## [Work to be completed]
Every line of the listing below needs to be reproduced exactly.

## [Information]
##############################

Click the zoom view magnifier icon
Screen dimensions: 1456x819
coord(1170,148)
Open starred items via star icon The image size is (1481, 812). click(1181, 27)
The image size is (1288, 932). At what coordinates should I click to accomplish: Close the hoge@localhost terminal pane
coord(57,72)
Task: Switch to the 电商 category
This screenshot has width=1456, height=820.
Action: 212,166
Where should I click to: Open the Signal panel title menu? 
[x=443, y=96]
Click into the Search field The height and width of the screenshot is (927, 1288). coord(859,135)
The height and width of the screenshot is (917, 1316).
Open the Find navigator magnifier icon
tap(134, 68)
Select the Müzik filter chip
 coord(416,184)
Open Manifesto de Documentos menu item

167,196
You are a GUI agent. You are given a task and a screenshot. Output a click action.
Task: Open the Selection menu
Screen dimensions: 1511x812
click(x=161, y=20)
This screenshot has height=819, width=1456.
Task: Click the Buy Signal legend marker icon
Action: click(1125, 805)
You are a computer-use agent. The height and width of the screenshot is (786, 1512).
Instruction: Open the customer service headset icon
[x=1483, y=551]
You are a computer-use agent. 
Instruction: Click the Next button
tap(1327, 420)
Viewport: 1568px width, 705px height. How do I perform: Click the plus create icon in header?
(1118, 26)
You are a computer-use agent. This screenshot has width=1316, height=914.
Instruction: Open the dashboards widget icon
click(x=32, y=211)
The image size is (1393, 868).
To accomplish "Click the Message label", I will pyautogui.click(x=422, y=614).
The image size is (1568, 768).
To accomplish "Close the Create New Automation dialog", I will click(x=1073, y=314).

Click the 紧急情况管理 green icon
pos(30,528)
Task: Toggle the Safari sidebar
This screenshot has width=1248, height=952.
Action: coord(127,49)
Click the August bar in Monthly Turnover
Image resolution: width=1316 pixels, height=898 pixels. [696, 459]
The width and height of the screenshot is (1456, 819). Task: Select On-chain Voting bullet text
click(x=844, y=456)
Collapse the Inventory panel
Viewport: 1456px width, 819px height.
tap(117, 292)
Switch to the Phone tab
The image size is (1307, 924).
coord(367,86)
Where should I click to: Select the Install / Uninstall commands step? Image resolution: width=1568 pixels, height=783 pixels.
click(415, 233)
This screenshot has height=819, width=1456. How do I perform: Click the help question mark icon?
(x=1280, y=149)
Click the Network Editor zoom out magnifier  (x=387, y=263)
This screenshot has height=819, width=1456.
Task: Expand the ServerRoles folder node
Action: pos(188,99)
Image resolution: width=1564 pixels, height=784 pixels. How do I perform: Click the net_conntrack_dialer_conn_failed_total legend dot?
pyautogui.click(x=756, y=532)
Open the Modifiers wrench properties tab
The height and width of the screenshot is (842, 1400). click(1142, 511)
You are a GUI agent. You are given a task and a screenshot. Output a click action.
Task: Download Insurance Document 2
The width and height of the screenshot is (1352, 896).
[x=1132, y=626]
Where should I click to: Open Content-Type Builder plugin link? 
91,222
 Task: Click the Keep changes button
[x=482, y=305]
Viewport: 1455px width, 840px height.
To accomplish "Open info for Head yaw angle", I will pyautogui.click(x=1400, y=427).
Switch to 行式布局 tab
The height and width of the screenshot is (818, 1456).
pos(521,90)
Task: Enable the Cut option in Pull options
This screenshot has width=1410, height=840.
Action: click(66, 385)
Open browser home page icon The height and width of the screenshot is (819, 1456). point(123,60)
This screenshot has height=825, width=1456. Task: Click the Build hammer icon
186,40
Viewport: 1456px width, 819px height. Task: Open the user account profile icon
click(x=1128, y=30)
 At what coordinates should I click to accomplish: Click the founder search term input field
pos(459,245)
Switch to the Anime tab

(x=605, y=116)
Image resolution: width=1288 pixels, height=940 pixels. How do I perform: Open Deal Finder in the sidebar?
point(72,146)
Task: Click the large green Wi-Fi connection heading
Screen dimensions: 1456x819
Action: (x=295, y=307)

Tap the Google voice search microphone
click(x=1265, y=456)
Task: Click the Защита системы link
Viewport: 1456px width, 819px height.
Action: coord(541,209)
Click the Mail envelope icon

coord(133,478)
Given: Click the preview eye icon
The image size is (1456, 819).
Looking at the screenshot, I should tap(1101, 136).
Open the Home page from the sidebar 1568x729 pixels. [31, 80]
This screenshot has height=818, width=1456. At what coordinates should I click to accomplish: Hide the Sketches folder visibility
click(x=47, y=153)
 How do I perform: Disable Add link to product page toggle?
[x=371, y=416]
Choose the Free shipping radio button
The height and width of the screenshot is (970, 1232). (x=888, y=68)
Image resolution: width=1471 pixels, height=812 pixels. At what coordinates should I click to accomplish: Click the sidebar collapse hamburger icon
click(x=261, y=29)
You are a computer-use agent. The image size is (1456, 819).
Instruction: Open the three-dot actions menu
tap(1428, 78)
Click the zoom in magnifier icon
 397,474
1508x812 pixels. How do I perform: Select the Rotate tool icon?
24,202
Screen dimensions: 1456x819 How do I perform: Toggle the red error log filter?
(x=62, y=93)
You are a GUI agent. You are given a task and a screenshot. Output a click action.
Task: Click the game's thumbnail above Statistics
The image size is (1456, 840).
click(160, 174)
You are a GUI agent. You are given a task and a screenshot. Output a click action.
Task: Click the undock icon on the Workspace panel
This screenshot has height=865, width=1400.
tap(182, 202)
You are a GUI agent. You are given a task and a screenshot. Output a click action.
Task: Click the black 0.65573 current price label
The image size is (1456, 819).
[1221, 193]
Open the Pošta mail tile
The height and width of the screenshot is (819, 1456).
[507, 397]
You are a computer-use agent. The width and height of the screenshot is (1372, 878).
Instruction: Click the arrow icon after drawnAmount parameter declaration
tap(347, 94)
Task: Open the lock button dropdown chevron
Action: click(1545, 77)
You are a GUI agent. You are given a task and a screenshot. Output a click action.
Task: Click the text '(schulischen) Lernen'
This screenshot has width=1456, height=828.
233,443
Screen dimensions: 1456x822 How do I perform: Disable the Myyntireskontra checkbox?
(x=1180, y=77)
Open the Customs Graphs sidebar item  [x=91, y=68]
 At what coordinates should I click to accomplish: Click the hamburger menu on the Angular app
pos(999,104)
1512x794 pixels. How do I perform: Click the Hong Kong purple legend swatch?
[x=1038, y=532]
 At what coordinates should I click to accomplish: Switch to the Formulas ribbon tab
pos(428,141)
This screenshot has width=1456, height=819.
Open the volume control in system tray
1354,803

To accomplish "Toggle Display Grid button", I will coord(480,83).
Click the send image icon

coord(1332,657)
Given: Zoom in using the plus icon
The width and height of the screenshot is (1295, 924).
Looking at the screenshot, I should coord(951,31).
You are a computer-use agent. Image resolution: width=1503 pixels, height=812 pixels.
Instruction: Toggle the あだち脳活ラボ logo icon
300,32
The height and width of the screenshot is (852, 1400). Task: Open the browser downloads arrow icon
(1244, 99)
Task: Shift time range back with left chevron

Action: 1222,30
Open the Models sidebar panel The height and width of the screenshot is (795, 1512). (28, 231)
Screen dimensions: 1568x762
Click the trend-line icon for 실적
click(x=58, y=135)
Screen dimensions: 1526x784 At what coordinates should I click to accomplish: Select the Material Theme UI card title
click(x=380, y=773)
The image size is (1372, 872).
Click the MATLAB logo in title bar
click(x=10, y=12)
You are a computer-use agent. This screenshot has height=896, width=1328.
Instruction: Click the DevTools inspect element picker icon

##############################

## [Solution to the problem]
Click the zoom view magnifier icon
Screen dimensions: 1456x819
coord(1170,148)
Open starred items via star icon The image size is (1481, 812). click(1181, 27)
The image size is (1288, 932). At what coordinates should I click to accomplish: Close the hoge@localhost terminal pane
coord(57,72)
Task: Switch to the 电商 category
This screenshot has width=1456, height=820.
Action: 212,166
Where should I click to: Open the Signal panel title menu? 
[x=443, y=96]
Click into the Search field The height and width of the screenshot is (927, 1288). coord(859,135)
The height and width of the screenshot is (917, 1316).
Open the Find navigator magnifier icon
tap(134, 68)
Select the Müzik filter chip
 coord(416,184)
Open Manifesto de Documentos menu item

167,196
You are a GUI agent. You are given a task and a screenshot. Output a click action.
Task: Open the Selection menu
Screen dimensions: 1511x812
click(x=161, y=20)
This screenshot has height=819, width=1456.
Task: Click the Buy Signal legend marker icon
Action: click(1125, 805)
You are a computer-use agent. The height and width of the screenshot is (786, 1512).
Instruction: Open the customer service headset icon
[x=1483, y=551]
You are a computer-use agent. 
Instruction: Click the Next button
tap(1327, 420)
Viewport: 1568px width, 705px height. How do I perform: Click the plus create icon in header?
(1118, 26)
You are a computer-use agent. This screenshot has width=1316, height=914.
Instruction: Open the dashboards widget icon
click(x=32, y=211)
The image size is (1393, 868).
To accomplish "Click the Message label", I will pyautogui.click(x=422, y=614).
The image size is (1568, 768).
To accomplish "Close the Create New Automation dialog", I will click(x=1073, y=314).

Click the 紧急情况管理 green icon
pos(30,528)
Task: Toggle the Safari sidebar
This screenshot has width=1248, height=952.
Action: coord(127,49)
Click the August bar in Monthly Turnover
Image resolution: width=1316 pixels, height=898 pixels. [696, 459]
The width and height of the screenshot is (1456, 819). Task: Select On-chain Voting bullet text
click(x=844, y=456)
Collapse the Inventory panel
Viewport: 1456px width, 819px height.
tap(117, 292)
Switch to the Phone tab
The image size is (1307, 924).
coord(367,86)
Where should I click to: Select the Install / Uninstall commands step? Image resolution: width=1568 pixels, height=783 pixels.
click(415, 233)
This screenshot has height=819, width=1456. How do I perform: Click the help question mark icon?
(x=1280, y=149)
Click the Network Editor zoom out magnifier  (x=387, y=263)
This screenshot has height=819, width=1456.
Task: Expand the ServerRoles folder node
Action: pos(188,99)
Image resolution: width=1564 pixels, height=784 pixels. How do I perform: Click the net_conntrack_dialer_conn_failed_total legend dot?
pyautogui.click(x=756, y=532)
Open the Modifiers wrench properties tab
The height and width of the screenshot is (842, 1400). click(1142, 511)
You are a GUI agent. You are given a task and a screenshot. Output a click action.
Task: Download Insurance Document 2
The width and height of the screenshot is (1352, 896).
[x=1132, y=626]
Where should I click to: Open Content-Type Builder plugin link? 
91,222
 Task: Click the Keep changes button
[x=482, y=305]
Viewport: 1455px width, 840px height.
To accomplish "Open info for Head yaw angle", I will pyautogui.click(x=1400, y=427).
Switch to 行式布局 tab
The height and width of the screenshot is (818, 1456).
pos(521,90)
Task: Enable the Cut option in Pull options
This screenshot has width=1410, height=840.
Action: click(66, 385)
Open browser home page icon The height and width of the screenshot is (819, 1456). point(123,60)
This screenshot has height=825, width=1456. Task: Click the Build hammer icon
186,40
Viewport: 1456px width, 819px height. Task: Open the user account profile icon
click(x=1128, y=30)
 At what coordinates should I click to accomplish: Click the founder search term input field
pos(459,245)
Switch to the Anime tab

(x=605, y=116)
Image resolution: width=1288 pixels, height=940 pixels. How do I perform: Open Deal Finder in the sidebar?
point(72,146)
Task: Click the large green Wi-Fi connection heading
Screen dimensions: 1456x819
Action: (x=295, y=307)

Tap the Google voice search microphone
click(x=1265, y=456)
Task: Click the Защита системы link
Viewport: 1456px width, 819px height.
Action: coord(541,209)
Click the Mail envelope icon

coord(133,478)
Given: Click the preview eye icon
The image size is (1456, 819).
Looking at the screenshot, I should tap(1101, 136).
Open the Home page from the sidebar 1568x729 pixels. [31, 80]
This screenshot has height=818, width=1456. At what coordinates should I click to accomplish: Hide the Sketches folder visibility
click(x=47, y=153)
 How do I perform: Disable Add link to product page toggle?
[x=371, y=416]
Choose the Free shipping radio button
The height and width of the screenshot is (970, 1232). (x=888, y=68)
Image resolution: width=1471 pixels, height=812 pixels. At what coordinates should I click to accomplish: Click the sidebar collapse hamburger icon
click(x=261, y=29)
You are a computer-use agent. The image size is (1456, 819).
Instruction: Open the three-dot actions menu
tap(1428, 78)
Click the zoom in magnifier icon
 397,474
1508x812 pixels. How do I perform: Select the Rotate tool icon?
24,202
Screen dimensions: 1456x819 How do I perform: Toggle the red error log filter?
(x=62, y=93)
You are a GUI agent. You are given a task and a screenshot. Output a click action.
Task: Click the game's thumbnail above Statistics
The image size is (1456, 840).
click(160, 174)
You are a GUI agent. You are given a task and a screenshot. Output a click action.
Task: Click the undock icon on the Workspace panel
This screenshot has height=865, width=1400.
tap(182, 202)
You are a GUI agent. You are given a task and a screenshot. Output a click action.
Task: Click the black 0.65573 current price label
The image size is (1456, 819).
[1221, 193]
Open the Pošta mail tile
The height and width of the screenshot is (819, 1456).
[507, 397]
You are a computer-use agent. The width and height of the screenshot is (1372, 878).
Instruction: Click the arrow icon after drawnAmount parameter declaration
tap(347, 94)
Task: Open the lock button dropdown chevron
Action: click(1545, 77)
You are a GUI agent. You are given a task and a screenshot. Output a click action.
Task: Click the text '(schulischen) Lernen'
This screenshot has width=1456, height=828.
233,443
Screen dimensions: 1456x822 How do I perform: Disable the Myyntireskontra checkbox?
(x=1180, y=77)
Open the Customs Graphs sidebar item  [x=91, y=68]
 At what coordinates should I click to accomplish: Click the hamburger menu on the Angular app
pos(999,104)
1512x794 pixels. How do I perform: Click the Hong Kong purple legend swatch?
[x=1038, y=532]
 At what coordinates should I click to accomplish: Switch to the Formulas ribbon tab
pos(428,141)
This screenshot has width=1456, height=819.
Open the volume control in system tray
1354,803

To accomplish "Toggle Display Grid button", I will coord(480,83).
Click the send image icon

coord(1332,657)
Given: Zoom in using the plus icon
The width and height of the screenshot is (1295, 924).
Looking at the screenshot, I should coord(951,31).
You are a computer-use agent. Image resolution: width=1503 pixels, height=812 pixels.
Instruction: Toggle the あだち脳活ラボ logo icon
300,32
The height and width of the screenshot is (852, 1400). Task: Open the browser downloads arrow icon
(1244, 99)
Task: Shift time range back with left chevron

Action: 1222,30
Open the Models sidebar panel The height and width of the screenshot is (795, 1512). (28, 231)
Screen dimensions: 1568x762
Click the trend-line icon for 실적
click(x=58, y=135)
Screen dimensions: 1526x784 At what coordinates should I click to accomplish: Select the Material Theme UI card title
click(x=380, y=773)
The image size is (1372, 872).
Click the MATLAB logo in title bar
click(x=10, y=12)
You are a computer-use agent. This screenshot has height=896, width=1328.
Instruction: Click the DevTools inspect element picker icon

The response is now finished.